Transcript of Cad,Gagal Jantung

Page 1: Cad,Gagal Jantung

BAB II

TINJAUAN PUSTAKA

2.1 Diabetes Melitus Tipe 2

2.1.1 Definisi

Diabetes adalah gangguan metabolisme yang ditandai dengan terjadinya

resistensi insulin, sekresi insulin yang tidak memadai, atau gabungan keduanya.

Manifestasi klinis gangguan tersebut adalah hiperglikemia. Pasien diabetes

diklasifikasikan ke dalam 2 kelompok, yaitu diabetes tipe 1 yang disebabkan oleh

defisiensi absolut insulin, dan diabetes tipe 2 didefinisikan adanya resistensi

insulin dengan meningkatnya kompensasi sekresi insulin yang tidak memadai.

Wanita yang mengalami diabetes selama masa kehamilan dikelompokkan sebagai

diabetes gestasional.

Diabetes melitus (DM) adalah gangguan metabolisme yang ditandai

dengan hiperglikemia yang dikaitkan dengan masalah metabolisme karbohidrat,

lemak dan protein dan dapat menimbulkan komplikasi kronik seperti gangguan

mikrovaskular, makrovaskular, dan neuropati (Dipiro, 2007)

2.1.2 Etiologi

DM tipe 2 merupakan tipe diabetes yang lebih umum, lebih banyak

penderitanya dibandingkan dengan DM tipe 1. Penderita DM tipe 2 mencapai

90-95% dari keseluruhan populasi penderita DM. Umumnya berusia diatas 45

tahun. Faktor genetik dan pengaruh lingkungan cukup besar dalam menyebabkan

DM tipe 2, antara lain obesitas, diet tinggi lemak dan rendah serat, serta kurang

gerak badan.

UNIVERSITAS SUMATRA UTARA

Page 2: Cad,Gagal Jantung

Berbeda dengan DM tipe 1, pada penderita DM tipe 2, terutama yang

berada pada tahap awal, umumnya dapat dideteksi jumlah insulin yang cukup

didalam darahnya. Disamping kadar glukosa yang juga tinggi. DM tipe 2 bukan

disebabkan oleh kurangnya sekresi insulin, tetapi karena sel-sel sasaran insulin

gagal atau tidak mampu merespon insulin secara normal.

2.1.3 Manifestasi Klinis

Insulin merupakan hormon yang penting untuk kehidupan.

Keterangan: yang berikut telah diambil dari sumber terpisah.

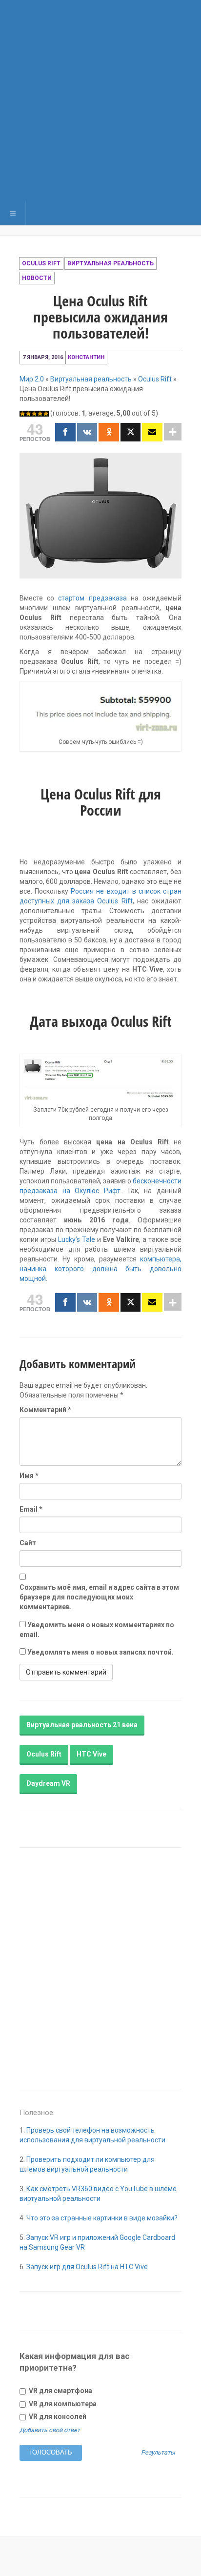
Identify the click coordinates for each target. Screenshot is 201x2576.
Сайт (28, 1543)
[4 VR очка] (40, 414)
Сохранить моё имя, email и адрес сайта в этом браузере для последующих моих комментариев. (99, 1597)
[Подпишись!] (152, 432)
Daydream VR (48, 1783)
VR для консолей (56, 2416)
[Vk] (87, 432)
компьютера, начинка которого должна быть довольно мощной (100, 1268)
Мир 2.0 (32, 379)
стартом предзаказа (92, 598)
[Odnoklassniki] (109, 432)
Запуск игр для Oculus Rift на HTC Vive (87, 2267)
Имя (29, 1475)
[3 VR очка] (34, 414)
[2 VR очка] (28, 414)
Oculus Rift (41, 263)
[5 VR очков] (46, 414)
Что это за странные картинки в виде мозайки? (102, 2218)
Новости (37, 278)
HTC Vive (91, 1754)
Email (31, 1509)
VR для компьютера (62, 2404)
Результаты (158, 2453)
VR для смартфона (59, 2391)
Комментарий (45, 1410)
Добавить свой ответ (50, 2430)
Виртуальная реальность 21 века (82, 1725)
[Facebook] (65, 432)
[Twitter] (131, 432)
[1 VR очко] (22, 414)
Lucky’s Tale (76, 1239)
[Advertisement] (100, 100)
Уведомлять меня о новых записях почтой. (100, 1652)
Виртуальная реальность (110, 263)
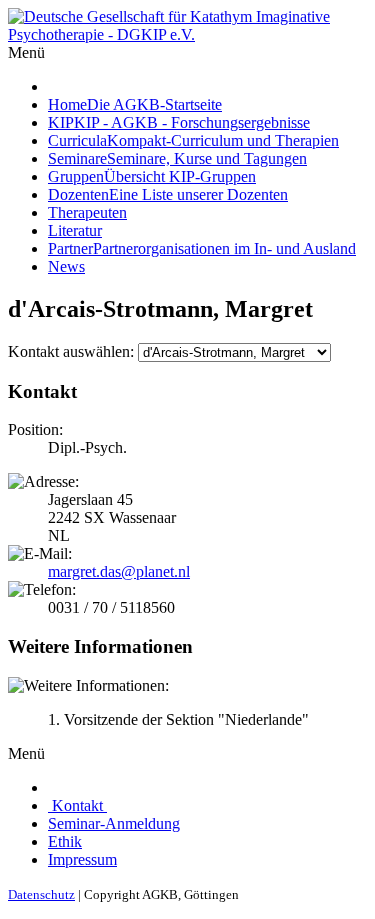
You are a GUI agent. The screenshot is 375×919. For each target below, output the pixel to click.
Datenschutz (41, 894)
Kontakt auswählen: (71, 351)
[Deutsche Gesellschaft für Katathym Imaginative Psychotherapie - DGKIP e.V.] (187, 34)
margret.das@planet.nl (119, 571)
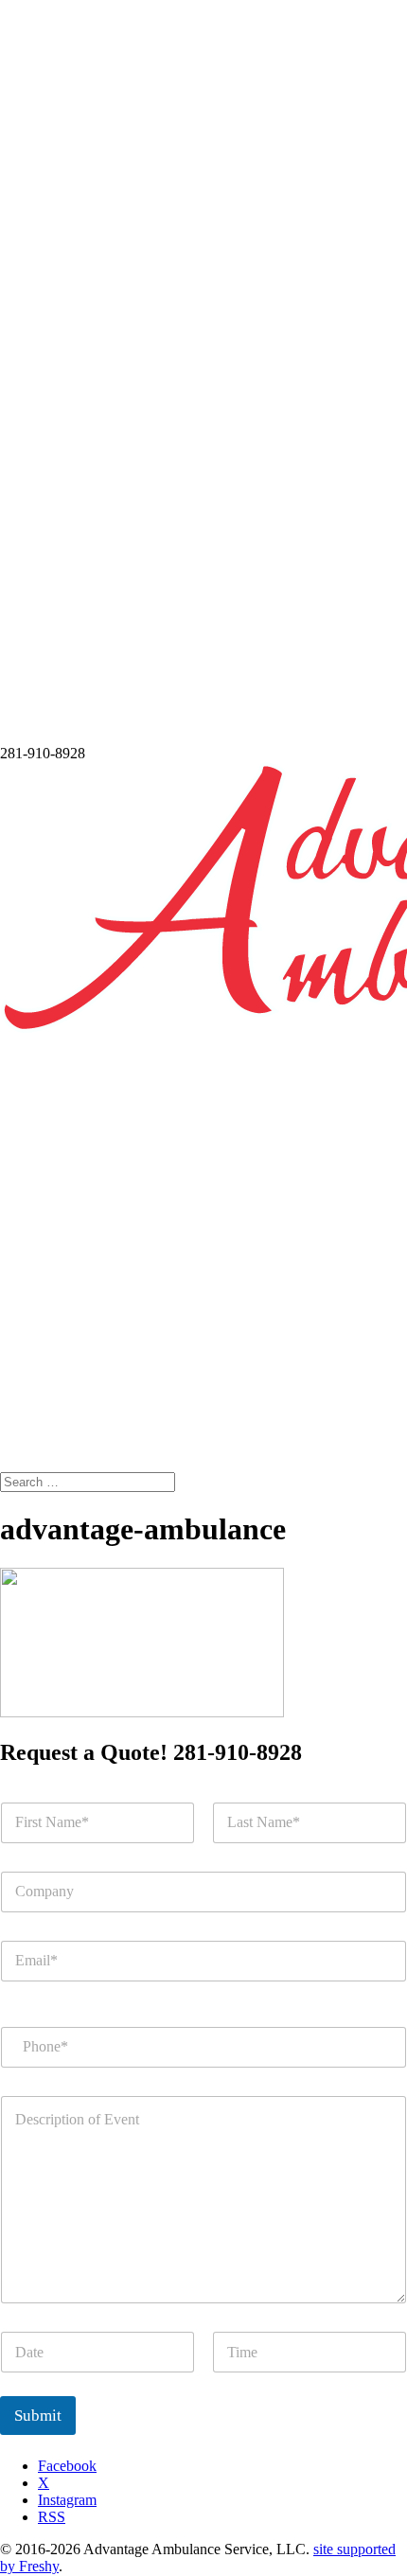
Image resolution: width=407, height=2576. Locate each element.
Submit (38, 2416)
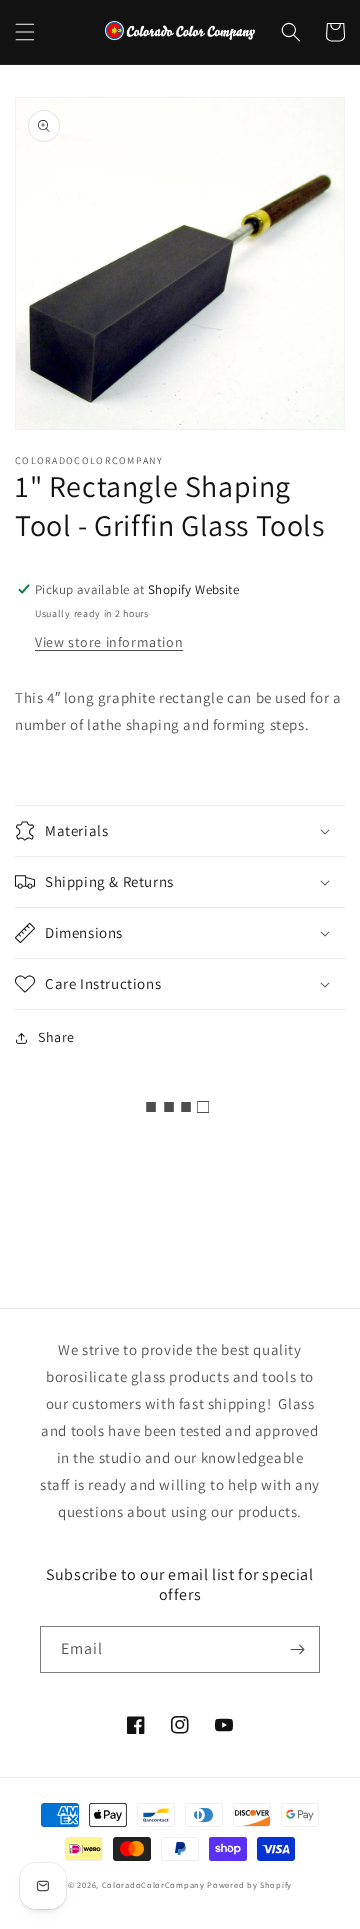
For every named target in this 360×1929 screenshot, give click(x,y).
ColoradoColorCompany (153, 1884)
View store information (109, 642)
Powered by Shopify (249, 1884)
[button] (25, 32)
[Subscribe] (297, 1649)
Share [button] (56, 1037)
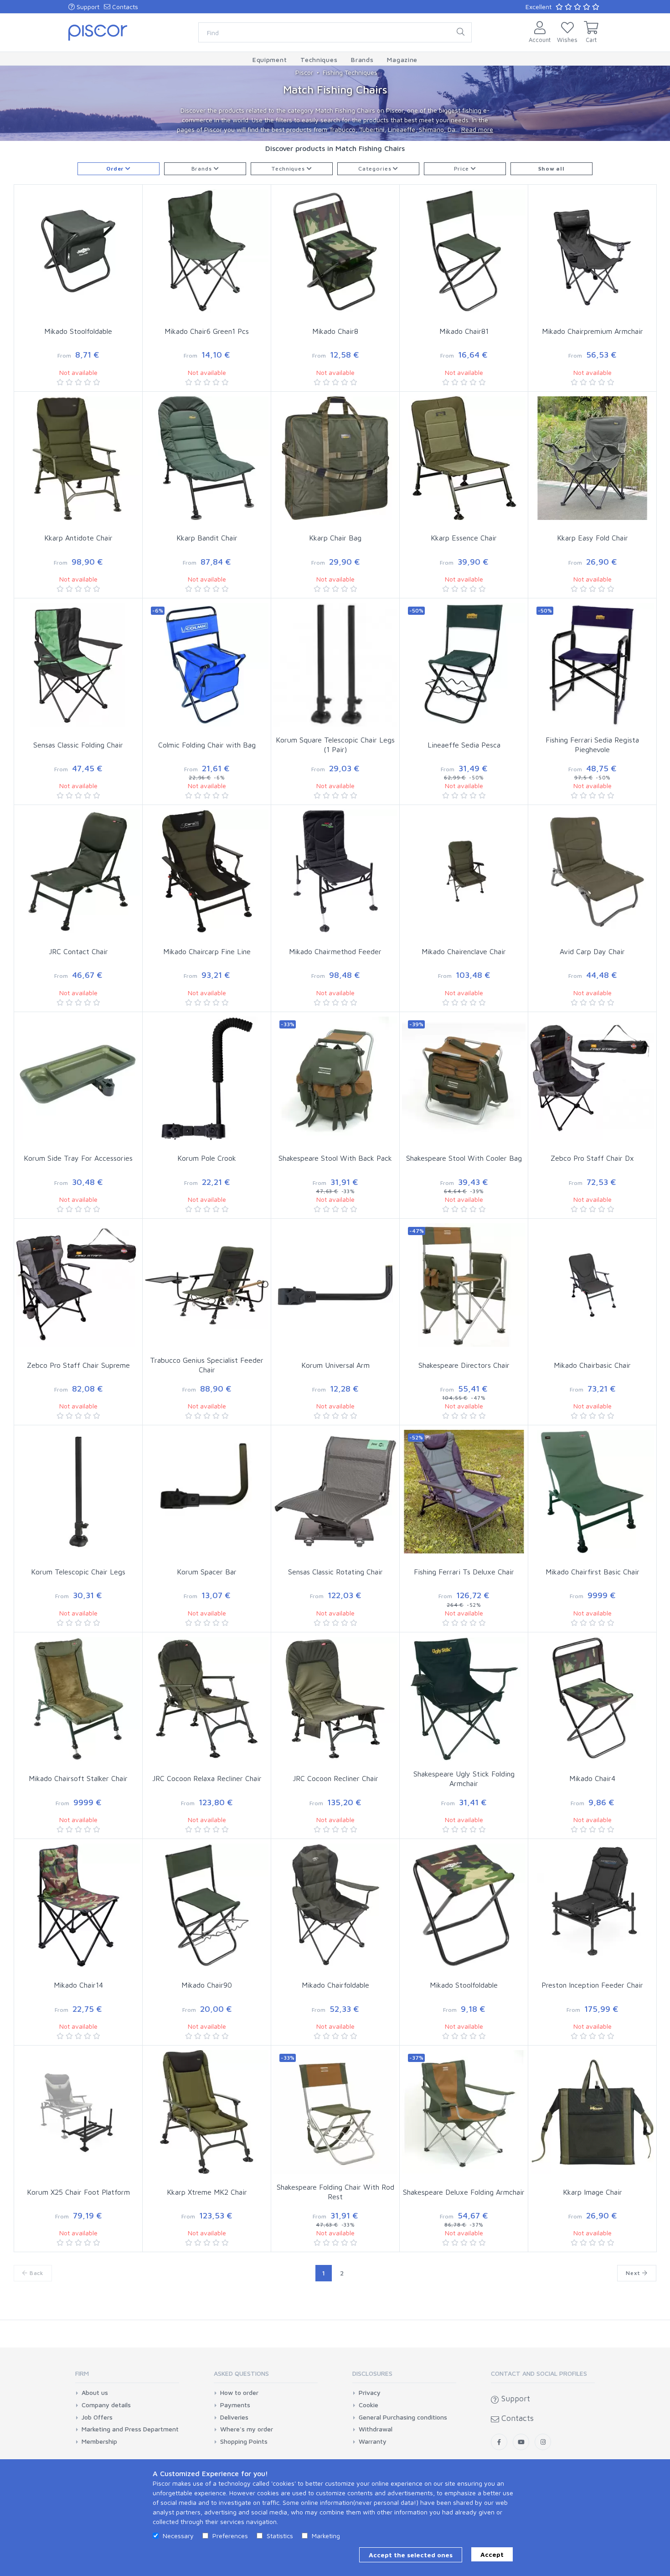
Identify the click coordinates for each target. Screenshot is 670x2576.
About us (95, 2392)
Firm (82, 2373)
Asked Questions (241, 2373)
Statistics (280, 2536)
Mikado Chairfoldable (335, 1985)
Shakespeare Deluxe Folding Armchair (464, 2192)
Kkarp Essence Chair (464, 538)
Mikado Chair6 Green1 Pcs (207, 331)
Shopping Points (244, 2441)
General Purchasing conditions (403, 2417)
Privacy (370, 2392)
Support (87, 6)
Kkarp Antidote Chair (78, 538)
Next (634, 2273)
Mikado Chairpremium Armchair (592, 331)
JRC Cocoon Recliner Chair (335, 1778)
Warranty (373, 2441)
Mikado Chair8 (335, 331)
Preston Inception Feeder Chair (592, 1985)
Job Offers (97, 2417)
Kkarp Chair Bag (335, 538)
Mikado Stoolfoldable (78, 331)
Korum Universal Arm (335, 1365)
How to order (239, 2392)
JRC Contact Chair (78, 951)
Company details (106, 2405)
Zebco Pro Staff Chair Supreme (78, 1365)
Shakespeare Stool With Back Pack (335, 1158)
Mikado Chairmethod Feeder (335, 951)
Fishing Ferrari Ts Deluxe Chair (464, 1572)
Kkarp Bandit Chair (206, 538)
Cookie (368, 2405)
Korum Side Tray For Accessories (78, 1158)
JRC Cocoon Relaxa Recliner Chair (207, 1778)
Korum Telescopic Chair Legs (78, 1572)
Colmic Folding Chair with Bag (207, 745)
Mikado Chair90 (206, 1985)
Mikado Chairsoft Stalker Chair (78, 1778)
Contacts (124, 6)
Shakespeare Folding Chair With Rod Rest (335, 2192)
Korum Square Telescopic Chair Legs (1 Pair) (335, 744)
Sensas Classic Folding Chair (78, 745)
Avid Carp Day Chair (592, 951)
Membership (99, 2441)
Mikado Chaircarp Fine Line (207, 951)
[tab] (127, 2376)
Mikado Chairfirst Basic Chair (592, 1572)
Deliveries (234, 2417)
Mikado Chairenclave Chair (464, 951)
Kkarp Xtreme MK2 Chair (207, 2192)
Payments (235, 2405)
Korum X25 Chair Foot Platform (78, 2192)
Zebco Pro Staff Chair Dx (592, 1158)
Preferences (230, 2536)
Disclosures (372, 2373)
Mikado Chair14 (78, 1985)
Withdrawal (375, 2429)
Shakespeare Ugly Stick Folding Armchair (464, 1778)
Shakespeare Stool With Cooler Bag (464, 1158)
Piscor (304, 72)
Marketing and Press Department (130, 2429)
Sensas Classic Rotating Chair (335, 1572)
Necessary (178, 2536)
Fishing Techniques (350, 72)
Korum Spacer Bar (207, 1572)
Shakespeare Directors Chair (464, 1365)
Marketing (326, 2536)
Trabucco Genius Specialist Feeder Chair (206, 1365)
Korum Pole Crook (206, 1158)
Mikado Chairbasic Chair (592, 1365)
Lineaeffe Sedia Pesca (464, 745)
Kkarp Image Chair (592, 2192)
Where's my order (246, 2429)
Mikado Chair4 (592, 1778)
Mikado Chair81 (464, 331)
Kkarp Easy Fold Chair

Hormon ini

mempengaruhi baik metabolisme karbohidrat maupun protein dan lemak. Pada

diabetes tipe II ini, pankreas masih mempunyai beberapa fungsi sel yang

menyebabkan kadar insulin bervariasi yang tidak cukup untuk memelihara

homeostasis glukosa. Pasien dengan diabetes tipe II ini seringkali gemuk dan

sering dihubungkan dengan organ target yang membatasi respon insulin endogen

dan eksogen. Pada beberapa kasus, resistensi insulin disebabkan oleh penurunan

jumlah reseptor insulin (Mycek, 2001).

Resistensi insulin ditandai dengan peningkatan lipolisis dan produksi asam

lemak bebas, peningkatan produksi glukosa hepatik dan penurunan pengambilan

glukosa pada otot skelet. Disfungsi sel β mengakibatkan gangguan pada

pengontrolan glukosa darah.

2.1.3.1 Komplikasi Kronik Diabetes Melitus

Komplikasi kronik dari diabetes mellitus dapat menyerang semua sistem organ

tubuh. Kategori komplikasi kronik diabetes yang lazim digunakan adalah penyakit

makrovaskuler, mikrovaskuler, dan neurologis.

UNIVERSITAS SUMATRA UTARA

Page 3: Cad,Gagal Jantung

1. Komplikasi Makrovaskuler

3 jenis komplikasi makrovaskular yang umum berkembang pada penderita

diabetes adalah penyakit jantung koroner (Coronary Heart Disease = CAD),

penyakit pembuluh darah otak, dan penyakit pembuluh darah perifer (Peripheral

Vascular Disease = PVD). Walaupun komplikasi makrovaskular dapat juga

terjadi pada DM tipe 1, namun yang lebih sering merasakan komplikasi

makrovaskular ini adalah penderita DM tipe 2 yang umumnya menderita

hipertensi, dislipidemia dan atau kegemukan. Kombinasi dari penyakit-penyakit

komplikasi makrovaskular dikenal dengan berbagai nama, antara lain Syndrome

X, Cardiac Dysmetabolic Syndrome, Hyperinsulinemic Syndrome, atau Insulin

Resistance Syndrome. Karena penyakit-penyakit jantung sangat besar risikonya

pada penderita diabetes, maka pencegahan komplikasi terhadap jantung harus

dilakukan sangat penting dilakukan, termasuk pengendalian tekanan darah, kadar

kolesterol dan lipid darah. Penderita diabetes sebaiknya selalu menjaga tekanan

darahnya tidak lebih dari 130/80 mm Hg. Untuk itu penderita harus dengan sadar

mengatur gaya hidupnya, termasuk mengupayakan berat badan ideal, diet dengan

gizi seimbang, berolah raga secara teratur, tidak merokok, mengurangi stress dan

lain sebagainya (Depkes RI, 2005).

2. Komplikasi Mikrovaskeler

Komplikasi mikrovaskular terutama terjadi pada penderita diabetes tipe 1.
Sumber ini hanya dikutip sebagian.